# [YOUR INSTRUCTIONS]
All the records below must be returned exactly as they stand.

(Stored dataset items)
....
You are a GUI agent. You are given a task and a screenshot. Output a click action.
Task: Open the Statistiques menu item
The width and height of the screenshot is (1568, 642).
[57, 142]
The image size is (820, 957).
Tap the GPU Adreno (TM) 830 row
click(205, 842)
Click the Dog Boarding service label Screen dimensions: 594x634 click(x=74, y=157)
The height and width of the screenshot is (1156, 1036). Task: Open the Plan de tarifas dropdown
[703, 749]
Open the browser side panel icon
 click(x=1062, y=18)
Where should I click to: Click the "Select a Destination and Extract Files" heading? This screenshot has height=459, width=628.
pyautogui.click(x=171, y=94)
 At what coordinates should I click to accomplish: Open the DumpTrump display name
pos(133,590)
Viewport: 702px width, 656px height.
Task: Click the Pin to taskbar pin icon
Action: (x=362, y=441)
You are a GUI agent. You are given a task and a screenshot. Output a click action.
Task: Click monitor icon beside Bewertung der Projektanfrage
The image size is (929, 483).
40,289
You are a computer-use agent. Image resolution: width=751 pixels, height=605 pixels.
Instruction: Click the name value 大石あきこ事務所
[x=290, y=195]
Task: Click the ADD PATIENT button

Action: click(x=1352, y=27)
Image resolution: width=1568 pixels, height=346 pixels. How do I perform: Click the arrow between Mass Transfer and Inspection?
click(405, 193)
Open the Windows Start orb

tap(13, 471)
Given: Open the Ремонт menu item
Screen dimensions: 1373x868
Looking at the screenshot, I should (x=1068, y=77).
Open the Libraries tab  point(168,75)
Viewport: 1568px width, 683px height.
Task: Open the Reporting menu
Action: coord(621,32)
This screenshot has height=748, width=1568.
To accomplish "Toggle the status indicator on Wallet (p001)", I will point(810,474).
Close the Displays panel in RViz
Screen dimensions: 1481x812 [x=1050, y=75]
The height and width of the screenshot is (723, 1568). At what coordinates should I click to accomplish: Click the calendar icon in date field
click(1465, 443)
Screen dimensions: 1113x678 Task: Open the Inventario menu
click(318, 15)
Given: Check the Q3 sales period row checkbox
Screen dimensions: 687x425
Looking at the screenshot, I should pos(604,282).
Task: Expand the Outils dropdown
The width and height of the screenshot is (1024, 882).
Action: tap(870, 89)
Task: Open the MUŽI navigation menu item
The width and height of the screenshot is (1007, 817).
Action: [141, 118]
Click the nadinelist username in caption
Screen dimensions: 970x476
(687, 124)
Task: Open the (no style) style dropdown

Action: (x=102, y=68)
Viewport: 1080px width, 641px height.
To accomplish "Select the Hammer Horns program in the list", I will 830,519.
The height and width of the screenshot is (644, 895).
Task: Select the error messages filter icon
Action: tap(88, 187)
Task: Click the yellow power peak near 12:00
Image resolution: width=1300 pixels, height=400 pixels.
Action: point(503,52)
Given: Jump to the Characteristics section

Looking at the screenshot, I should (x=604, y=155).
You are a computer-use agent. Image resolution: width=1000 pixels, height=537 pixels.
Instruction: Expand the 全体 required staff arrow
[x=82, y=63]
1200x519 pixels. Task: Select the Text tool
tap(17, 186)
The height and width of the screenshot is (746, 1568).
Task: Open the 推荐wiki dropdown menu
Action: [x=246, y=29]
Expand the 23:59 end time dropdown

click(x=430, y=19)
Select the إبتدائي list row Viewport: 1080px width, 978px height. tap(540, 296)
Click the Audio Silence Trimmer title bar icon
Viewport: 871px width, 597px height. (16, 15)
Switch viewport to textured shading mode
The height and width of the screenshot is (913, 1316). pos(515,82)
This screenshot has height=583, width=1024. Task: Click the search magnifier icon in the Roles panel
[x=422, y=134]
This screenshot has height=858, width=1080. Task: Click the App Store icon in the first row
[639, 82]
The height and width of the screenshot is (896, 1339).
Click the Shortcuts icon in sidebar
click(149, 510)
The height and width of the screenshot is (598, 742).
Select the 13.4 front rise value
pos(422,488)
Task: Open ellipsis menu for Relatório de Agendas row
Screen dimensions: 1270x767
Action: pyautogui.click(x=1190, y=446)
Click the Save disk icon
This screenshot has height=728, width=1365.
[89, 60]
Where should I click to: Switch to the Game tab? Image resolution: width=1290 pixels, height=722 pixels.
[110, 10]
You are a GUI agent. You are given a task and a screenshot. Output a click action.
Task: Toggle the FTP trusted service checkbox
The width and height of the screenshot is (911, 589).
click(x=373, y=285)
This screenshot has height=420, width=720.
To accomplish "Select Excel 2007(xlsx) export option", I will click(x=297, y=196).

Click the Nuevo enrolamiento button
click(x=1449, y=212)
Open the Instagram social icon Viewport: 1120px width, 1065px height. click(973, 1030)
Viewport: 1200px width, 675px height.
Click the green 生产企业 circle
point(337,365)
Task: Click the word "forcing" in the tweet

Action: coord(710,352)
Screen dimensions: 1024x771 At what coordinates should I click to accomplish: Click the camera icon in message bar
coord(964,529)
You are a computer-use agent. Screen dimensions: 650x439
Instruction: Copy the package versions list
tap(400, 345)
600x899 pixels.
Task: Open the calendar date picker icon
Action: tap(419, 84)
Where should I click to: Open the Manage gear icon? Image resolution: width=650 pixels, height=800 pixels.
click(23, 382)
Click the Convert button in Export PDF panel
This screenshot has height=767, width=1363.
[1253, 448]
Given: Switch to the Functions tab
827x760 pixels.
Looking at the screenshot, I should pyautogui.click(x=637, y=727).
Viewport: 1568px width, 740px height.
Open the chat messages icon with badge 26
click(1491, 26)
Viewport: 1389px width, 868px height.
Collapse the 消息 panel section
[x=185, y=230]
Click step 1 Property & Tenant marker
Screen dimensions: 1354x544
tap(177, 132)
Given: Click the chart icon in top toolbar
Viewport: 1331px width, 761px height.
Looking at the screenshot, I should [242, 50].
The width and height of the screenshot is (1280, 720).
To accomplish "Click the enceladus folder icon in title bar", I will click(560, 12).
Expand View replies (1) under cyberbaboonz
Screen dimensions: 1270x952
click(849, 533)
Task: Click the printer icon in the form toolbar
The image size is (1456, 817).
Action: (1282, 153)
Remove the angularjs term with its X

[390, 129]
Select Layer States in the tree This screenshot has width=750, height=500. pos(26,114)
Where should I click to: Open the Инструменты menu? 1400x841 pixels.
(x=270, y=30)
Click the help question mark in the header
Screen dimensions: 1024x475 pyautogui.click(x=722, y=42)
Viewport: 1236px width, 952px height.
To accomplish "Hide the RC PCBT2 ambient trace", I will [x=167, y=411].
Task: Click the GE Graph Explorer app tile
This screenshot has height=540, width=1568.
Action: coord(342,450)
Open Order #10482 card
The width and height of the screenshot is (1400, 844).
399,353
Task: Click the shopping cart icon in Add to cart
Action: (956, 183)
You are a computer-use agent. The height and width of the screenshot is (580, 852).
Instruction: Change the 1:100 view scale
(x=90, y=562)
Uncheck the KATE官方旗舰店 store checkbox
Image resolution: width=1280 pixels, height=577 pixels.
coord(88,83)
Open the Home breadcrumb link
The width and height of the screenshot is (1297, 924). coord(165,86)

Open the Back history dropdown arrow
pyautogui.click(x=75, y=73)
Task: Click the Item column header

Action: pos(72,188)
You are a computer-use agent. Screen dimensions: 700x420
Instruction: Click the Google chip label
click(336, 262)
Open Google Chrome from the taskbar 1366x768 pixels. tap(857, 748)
....
# [YOUR SOLUTION]
You are a GUI agent. You are given a task and a screenshot. Output a click action.
Task: Open the Statistiques menu item
The width and height of the screenshot is (1568, 642).
[57, 142]
The image size is (820, 957).
Tap the GPU Adreno (TM) 830 row
click(205, 842)
Click the Dog Boarding service label Screen dimensions: 594x634 click(x=74, y=157)
The height and width of the screenshot is (1156, 1036). Task: Open the Plan de tarifas dropdown
[703, 749]
Open the browser side panel icon
 click(x=1062, y=18)
Where should I click to: Click the "Select a Destination and Extract Files" heading? This screenshot has height=459, width=628.
pyautogui.click(x=171, y=94)
 At what coordinates should I click to accomplish: Open the DumpTrump display name
pos(133,590)
Viewport: 702px width, 656px height.
Task: Click the Pin to taskbar pin icon
Action: (x=362, y=441)
You are a GUI agent. You are given a task and a screenshot. Output a click action.
Task: Click monitor icon beside Bewertung der Projektanfrage
The image size is (929, 483).
40,289
You are a computer-use agent. Image resolution: width=751 pixels, height=605 pixels.
Instruction: Click the name value 大石あきこ事務所
[x=290, y=195]
Task: Click the ADD PATIENT button

Action: click(x=1352, y=27)
Image resolution: width=1568 pixels, height=346 pixels. How do I perform: Click the arrow between Mass Transfer and Inspection?
click(405, 193)
Open the Windows Start orb

tap(13, 471)
Given: Open the Ремонт menu item
Screen dimensions: 1373x868
Looking at the screenshot, I should (x=1068, y=77).
Open the Libraries tab  point(168,75)
Viewport: 1568px width, 683px height.
Task: Open the Reporting menu
Action: coord(621,32)
This screenshot has height=748, width=1568.
To accomplish "Toggle the status indicator on Wallet (p001)", I will point(810,474).
Close the Displays panel in RViz
Screen dimensions: 1481x812 [x=1050, y=75]
The height and width of the screenshot is (723, 1568). At what coordinates should I click to accomplish: Click the calendar icon in date field
click(1465, 443)
Screen dimensions: 1113x678 Task: Open the Inventario menu
click(318, 15)
Given: Check the Q3 sales period row checkbox
Screen dimensions: 687x425
Looking at the screenshot, I should pos(604,282).
Task: Expand the Outils dropdown
The width and height of the screenshot is (1024, 882).
Action: tap(870, 89)
Task: Open the MUŽI navigation menu item
The width and height of the screenshot is (1007, 817).
Action: [141, 118]
Click the nadinelist username in caption
Screen dimensions: 970x476
(687, 124)
Task: Open the (no style) style dropdown

Action: (x=102, y=68)
Viewport: 1080px width, 641px height.
To accomplish "Select the Hammer Horns program in the list", I will 830,519.
The height and width of the screenshot is (644, 895).
Task: Select the error messages filter icon
Action: tap(88, 187)
Task: Click the yellow power peak near 12:00
Image resolution: width=1300 pixels, height=400 pixels.
Action: point(503,52)
Given: Jump to the Characteristics section

Looking at the screenshot, I should (x=604, y=155).
You are a computer-use agent. Image resolution: width=1000 pixels, height=537 pixels.
Instruction: Expand the 全体 required staff arrow
[x=82, y=63]
1200x519 pixels. Task: Select the Text tool
tap(17, 186)
The height and width of the screenshot is (746, 1568).
Task: Open the 推荐wiki dropdown menu
Action: [x=246, y=29]
Expand the 23:59 end time dropdown

click(x=430, y=19)
Select the إبتدائي list row Viewport: 1080px width, 978px height. tap(540, 296)
Click the Audio Silence Trimmer title bar icon
Viewport: 871px width, 597px height. (16, 15)
Switch viewport to textured shading mode
The height and width of the screenshot is (913, 1316). pos(515,82)
This screenshot has height=583, width=1024. Task: Click the search magnifier icon in the Roles panel
[x=422, y=134]
This screenshot has height=858, width=1080. Task: Click the App Store icon in the first row
[639, 82]
The height and width of the screenshot is (896, 1339).
Click the Shortcuts icon in sidebar
click(149, 510)
The height and width of the screenshot is (598, 742).
Select the 13.4 front rise value
pos(422,488)
Task: Open ellipsis menu for Relatório de Agendas row
Screen dimensions: 1270x767
Action: pyautogui.click(x=1190, y=446)
Click the Save disk icon
This screenshot has height=728, width=1365.
[89, 60]
Where should I click to: Switch to the Game tab? Image resolution: width=1290 pixels, height=722 pixels.
[110, 10]
You are a GUI agent. You are given a task and a screenshot. Output a click action.
Task: Toggle the FTP trusted service checkbox
The width and height of the screenshot is (911, 589).
click(x=373, y=285)
This screenshot has height=420, width=720.
To accomplish "Select Excel 2007(xlsx) export option", I will click(x=297, y=196).

Click the Nuevo enrolamiento button
click(x=1449, y=212)
Open the Instagram social icon Viewport: 1120px width, 1065px height. click(973, 1030)
Viewport: 1200px width, 675px height.
Click the green 生产企业 circle
point(337,365)
Task: Click the word "forcing" in the tweet

Action: coord(710,352)
Screen dimensions: 1024x771 At what coordinates should I click to accomplish: Click the camera icon in message bar
coord(964,529)
You are a computer-use agent. Screen dimensions: 650x439
Instruction: Copy the package versions list
tap(400, 345)
600x899 pixels.
Task: Open the calendar date picker icon
Action: tap(419, 84)
Where should I click to: Open the Manage gear icon? Image resolution: width=650 pixels, height=800 pixels.
click(23, 382)
Click the Convert button in Export PDF panel
This screenshot has height=767, width=1363.
[1253, 448]
Given: Switch to the Functions tab
827x760 pixels.
Looking at the screenshot, I should pyautogui.click(x=637, y=727).
Viewport: 1568px width, 740px height.
Open the chat messages icon with badge 26
click(1491, 26)
Viewport: 1389px width, 868px height.
Collapse the 消息 panel section
[x=185, y=230]
Click step 1 Property & Tenant marker
Screen dimensions: 1354x544
tap(177, 132)
Given: Click the chart icon in top toolbar
Viewport: 1331px width, 761px height.
Looking at the screenshot, I should [242, 50].
The width and height of the screenshot is (1280, 720).
To accomplish "Click the enceladus folder icon in title bar", I will click(560, 12).
Expand View replies (1) under cyberbaboonz
Screen dimensions: 1270x952
click(849, 533)
Task: Click the printer icon in the form toolbar
The image size is (1456, 817).
Action: (1282, 153)
Remove the angularjs term with its X

[390, 129]
Select Layer States in the tree This screenshot has width=750, height=500. pos(26,114)
Where should I click to: Open the Инструменты menu? 1400x841 pixels.
(x=270, y=30)
Click the help question mark in the header
Screen dimensions: 1024x475 pyautogui.click(x=722, y=42)
Viewport: 1236px width, 952px height.
To accomplish "Hide the RC PCBT2 ambient trace", I will [x=167, y=411].
Task: Click the GE Graph Explorer app tile
This screenshot has height=540, width=1568.
Action: coord(342,450)
Open Order #10482 card
The width and height of the screenshot is (1400, 844).
399,353
Task: Click the shopping cart icon in Add to cart
Action: (956, 183)
You are a computer-use agent. The height and width of the screenshot is (580, 852).
Instruction: Change the 1:100 view scale
(x=90, y=562)
Uncheck the KATE官方旗舰店 store checkbox
Image resolution: width=1280 pixels, height=577 pixels.
coord(88,83)
Open the Home breadcrumb link
The width and height of the screenshot is (1297, 924). coord(165,86)

Open the Back history dropdown arrow
pyautogui.click(x=75, y=73)
Task: Click the Item column header

Action: pos(72,188)
You are a computer-use agent. Screen dimensions: 700x420
Instruction: Click the Google chip label
click(336, 262)
Open Google Chrome from the taskbar 1366x768 pixels. tap(857, 748)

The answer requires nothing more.